● EXERCISE DIRECTIONS: Print the lines of the listing below exactly as they appear, starting at the line that contains "Task: Mark conversation" and ending at the line that contains "tap(201, 128)". Give only those lines.

● RECORDS FOR PROCESSING:
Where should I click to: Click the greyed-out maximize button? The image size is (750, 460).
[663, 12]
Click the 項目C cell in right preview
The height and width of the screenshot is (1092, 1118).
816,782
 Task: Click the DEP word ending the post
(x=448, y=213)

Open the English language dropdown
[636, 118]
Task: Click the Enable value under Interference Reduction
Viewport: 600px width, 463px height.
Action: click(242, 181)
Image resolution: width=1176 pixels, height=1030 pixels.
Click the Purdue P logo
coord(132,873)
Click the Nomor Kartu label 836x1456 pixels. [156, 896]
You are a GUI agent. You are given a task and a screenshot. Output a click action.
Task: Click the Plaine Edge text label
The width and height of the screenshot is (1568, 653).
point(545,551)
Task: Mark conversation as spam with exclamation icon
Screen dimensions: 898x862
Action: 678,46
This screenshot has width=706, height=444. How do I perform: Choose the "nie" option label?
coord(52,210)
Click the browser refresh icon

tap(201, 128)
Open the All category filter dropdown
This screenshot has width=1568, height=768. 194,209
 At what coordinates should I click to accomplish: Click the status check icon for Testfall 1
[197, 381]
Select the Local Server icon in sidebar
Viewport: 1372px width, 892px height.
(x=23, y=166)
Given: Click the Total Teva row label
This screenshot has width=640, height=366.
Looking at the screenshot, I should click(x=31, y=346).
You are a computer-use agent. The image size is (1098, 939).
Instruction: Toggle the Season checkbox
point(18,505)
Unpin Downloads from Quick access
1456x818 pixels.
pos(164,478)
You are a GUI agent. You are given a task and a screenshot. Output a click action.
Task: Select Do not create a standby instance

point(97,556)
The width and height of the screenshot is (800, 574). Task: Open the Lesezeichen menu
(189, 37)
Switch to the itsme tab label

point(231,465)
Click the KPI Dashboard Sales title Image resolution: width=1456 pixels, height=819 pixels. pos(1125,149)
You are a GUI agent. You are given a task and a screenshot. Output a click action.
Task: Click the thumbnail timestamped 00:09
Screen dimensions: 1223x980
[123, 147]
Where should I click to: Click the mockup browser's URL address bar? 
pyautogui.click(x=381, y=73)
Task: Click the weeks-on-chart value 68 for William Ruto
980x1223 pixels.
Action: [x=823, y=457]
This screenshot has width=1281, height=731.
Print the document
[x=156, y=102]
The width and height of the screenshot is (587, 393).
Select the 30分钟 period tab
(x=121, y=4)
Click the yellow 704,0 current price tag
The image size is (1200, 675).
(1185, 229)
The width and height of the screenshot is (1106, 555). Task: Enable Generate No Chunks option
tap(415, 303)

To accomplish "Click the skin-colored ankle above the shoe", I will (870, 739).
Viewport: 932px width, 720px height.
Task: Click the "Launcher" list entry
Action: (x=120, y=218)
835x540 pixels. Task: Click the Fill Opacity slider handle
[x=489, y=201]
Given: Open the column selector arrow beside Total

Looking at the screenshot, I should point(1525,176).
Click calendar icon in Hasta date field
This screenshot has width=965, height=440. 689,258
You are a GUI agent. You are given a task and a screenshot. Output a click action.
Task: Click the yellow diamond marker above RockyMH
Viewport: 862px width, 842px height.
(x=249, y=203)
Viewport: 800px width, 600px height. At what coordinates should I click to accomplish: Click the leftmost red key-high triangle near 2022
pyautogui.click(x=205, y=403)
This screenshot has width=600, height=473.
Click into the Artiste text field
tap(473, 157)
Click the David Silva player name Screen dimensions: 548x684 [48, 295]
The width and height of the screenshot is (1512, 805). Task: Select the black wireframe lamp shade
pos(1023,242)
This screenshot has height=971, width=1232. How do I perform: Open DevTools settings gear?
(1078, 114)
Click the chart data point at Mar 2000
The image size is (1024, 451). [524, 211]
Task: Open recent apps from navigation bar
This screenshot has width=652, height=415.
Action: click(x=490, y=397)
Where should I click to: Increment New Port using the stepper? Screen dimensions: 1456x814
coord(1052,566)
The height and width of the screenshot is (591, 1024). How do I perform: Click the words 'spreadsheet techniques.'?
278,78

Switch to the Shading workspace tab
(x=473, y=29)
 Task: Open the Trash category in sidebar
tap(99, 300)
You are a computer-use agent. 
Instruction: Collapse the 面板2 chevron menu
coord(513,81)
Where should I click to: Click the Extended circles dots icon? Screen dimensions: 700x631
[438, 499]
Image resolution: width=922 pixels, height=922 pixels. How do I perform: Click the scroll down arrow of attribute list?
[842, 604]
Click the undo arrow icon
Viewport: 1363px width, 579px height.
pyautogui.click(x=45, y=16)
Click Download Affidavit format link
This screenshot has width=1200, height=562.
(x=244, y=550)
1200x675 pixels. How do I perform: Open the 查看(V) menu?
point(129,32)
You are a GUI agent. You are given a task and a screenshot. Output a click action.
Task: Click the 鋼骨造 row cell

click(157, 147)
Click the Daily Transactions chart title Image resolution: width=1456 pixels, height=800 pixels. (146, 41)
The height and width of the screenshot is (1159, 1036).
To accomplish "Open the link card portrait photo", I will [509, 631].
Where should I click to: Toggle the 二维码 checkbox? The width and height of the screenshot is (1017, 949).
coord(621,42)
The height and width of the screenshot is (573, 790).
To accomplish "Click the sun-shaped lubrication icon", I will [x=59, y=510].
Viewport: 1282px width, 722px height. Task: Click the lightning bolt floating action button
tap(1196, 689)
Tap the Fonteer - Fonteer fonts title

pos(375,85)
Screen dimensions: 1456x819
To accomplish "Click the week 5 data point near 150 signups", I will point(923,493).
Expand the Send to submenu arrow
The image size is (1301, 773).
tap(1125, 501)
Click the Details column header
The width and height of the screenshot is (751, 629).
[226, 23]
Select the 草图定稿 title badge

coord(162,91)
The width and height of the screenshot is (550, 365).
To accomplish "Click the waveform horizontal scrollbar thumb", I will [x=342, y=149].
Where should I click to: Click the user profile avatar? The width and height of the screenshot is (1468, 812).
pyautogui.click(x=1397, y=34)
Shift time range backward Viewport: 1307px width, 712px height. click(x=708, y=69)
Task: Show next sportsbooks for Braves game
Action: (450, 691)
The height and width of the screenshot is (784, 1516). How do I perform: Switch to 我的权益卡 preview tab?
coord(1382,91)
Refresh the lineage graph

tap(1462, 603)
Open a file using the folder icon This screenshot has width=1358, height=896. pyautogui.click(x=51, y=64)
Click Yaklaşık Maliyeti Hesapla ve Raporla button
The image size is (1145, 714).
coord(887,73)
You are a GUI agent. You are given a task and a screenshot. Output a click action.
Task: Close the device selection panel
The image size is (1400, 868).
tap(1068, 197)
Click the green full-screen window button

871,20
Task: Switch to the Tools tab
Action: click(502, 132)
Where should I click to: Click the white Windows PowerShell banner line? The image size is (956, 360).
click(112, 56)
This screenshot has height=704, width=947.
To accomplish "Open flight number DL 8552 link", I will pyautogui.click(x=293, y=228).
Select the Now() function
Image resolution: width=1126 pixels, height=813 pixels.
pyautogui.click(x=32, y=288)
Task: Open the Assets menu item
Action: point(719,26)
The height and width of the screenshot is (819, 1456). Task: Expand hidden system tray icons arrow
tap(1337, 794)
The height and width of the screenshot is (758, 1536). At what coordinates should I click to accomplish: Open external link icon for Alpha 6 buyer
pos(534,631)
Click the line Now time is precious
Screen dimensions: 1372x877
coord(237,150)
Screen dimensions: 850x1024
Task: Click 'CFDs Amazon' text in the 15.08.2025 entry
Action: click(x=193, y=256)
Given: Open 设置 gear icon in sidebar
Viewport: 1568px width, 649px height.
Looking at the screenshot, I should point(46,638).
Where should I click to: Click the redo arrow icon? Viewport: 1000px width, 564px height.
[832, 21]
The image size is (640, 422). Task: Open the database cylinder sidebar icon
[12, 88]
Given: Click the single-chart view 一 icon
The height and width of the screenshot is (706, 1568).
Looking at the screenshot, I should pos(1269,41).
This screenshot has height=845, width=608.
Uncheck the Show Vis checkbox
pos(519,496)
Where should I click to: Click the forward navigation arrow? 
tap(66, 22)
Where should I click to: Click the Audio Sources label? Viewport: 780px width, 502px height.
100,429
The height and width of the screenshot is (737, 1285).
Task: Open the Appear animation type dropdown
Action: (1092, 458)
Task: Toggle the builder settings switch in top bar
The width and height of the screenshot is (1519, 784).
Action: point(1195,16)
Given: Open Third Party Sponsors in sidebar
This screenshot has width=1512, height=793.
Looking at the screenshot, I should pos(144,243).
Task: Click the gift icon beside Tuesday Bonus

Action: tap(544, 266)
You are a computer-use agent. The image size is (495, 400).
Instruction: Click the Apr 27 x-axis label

● SOLUTION FOR THIS PROBLEM:
Task: Mark conversation as spam with exclamation icon
Screen dimensions: 898x862
Action: 678,46
This screenshot has width=706, height=444. How do I perform: Choose the "nie" option label?
coord(52,210)
Click the browser refresh icon

tap(201, 128)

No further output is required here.